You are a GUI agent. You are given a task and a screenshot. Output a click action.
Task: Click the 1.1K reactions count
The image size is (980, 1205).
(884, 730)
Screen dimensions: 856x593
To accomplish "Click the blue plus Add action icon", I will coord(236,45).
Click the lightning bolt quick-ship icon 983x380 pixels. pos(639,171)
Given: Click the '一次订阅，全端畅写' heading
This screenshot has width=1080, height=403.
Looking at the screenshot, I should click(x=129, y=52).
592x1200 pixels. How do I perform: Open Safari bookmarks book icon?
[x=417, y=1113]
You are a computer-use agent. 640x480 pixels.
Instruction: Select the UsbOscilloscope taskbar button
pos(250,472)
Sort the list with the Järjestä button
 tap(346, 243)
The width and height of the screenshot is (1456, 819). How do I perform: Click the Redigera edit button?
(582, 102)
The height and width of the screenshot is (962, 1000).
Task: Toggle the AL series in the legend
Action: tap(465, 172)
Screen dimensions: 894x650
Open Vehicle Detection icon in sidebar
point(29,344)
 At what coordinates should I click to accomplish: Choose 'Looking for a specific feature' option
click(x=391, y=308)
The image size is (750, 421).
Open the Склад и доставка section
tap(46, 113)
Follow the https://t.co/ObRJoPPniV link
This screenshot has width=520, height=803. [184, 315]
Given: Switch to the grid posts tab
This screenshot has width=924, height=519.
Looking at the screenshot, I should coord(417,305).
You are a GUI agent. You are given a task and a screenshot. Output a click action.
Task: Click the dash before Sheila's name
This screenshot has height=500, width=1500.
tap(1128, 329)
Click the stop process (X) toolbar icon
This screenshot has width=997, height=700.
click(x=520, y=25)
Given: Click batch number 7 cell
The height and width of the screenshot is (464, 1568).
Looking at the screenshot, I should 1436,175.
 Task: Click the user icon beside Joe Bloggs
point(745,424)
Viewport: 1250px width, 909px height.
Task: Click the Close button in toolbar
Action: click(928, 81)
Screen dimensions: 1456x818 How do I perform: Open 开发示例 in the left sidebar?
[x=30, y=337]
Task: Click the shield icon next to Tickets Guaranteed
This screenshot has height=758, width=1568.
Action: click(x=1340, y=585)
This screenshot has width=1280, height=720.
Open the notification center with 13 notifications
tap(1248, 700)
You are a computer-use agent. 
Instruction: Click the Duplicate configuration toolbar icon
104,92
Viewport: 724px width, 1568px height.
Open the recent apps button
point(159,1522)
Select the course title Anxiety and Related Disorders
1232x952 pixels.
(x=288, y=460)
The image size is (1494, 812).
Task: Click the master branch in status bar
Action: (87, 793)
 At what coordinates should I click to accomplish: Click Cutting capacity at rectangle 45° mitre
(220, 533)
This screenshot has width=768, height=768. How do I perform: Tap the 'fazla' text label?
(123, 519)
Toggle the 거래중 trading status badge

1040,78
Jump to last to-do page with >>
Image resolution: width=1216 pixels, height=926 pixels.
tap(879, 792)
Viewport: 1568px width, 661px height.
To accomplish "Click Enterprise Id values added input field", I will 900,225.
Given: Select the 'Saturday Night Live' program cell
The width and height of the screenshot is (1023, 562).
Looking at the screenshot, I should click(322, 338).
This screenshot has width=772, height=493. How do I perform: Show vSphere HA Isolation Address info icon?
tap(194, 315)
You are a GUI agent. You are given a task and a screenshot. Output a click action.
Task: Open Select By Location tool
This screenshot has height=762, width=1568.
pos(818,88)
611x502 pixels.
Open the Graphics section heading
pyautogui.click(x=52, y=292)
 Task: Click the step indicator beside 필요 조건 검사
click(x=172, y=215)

__The problem__
In the records above, find the line with "This screenshot has width=772, height=493."; write out exactly that line and each one after it, stopping after the line with "611x502 pixels.".

__Response area__
This screenshot has width=772, height=493. How do I perform: Show vSphere HA Isolation Address info icon?
tap(194, 315)
You are a GUI agent. You are given a task and a screenshot. Output a click action.
Task: Open Select By Location tool
This screenshot has height=762, width=1568.
pos(818,88)
611x502 pixels.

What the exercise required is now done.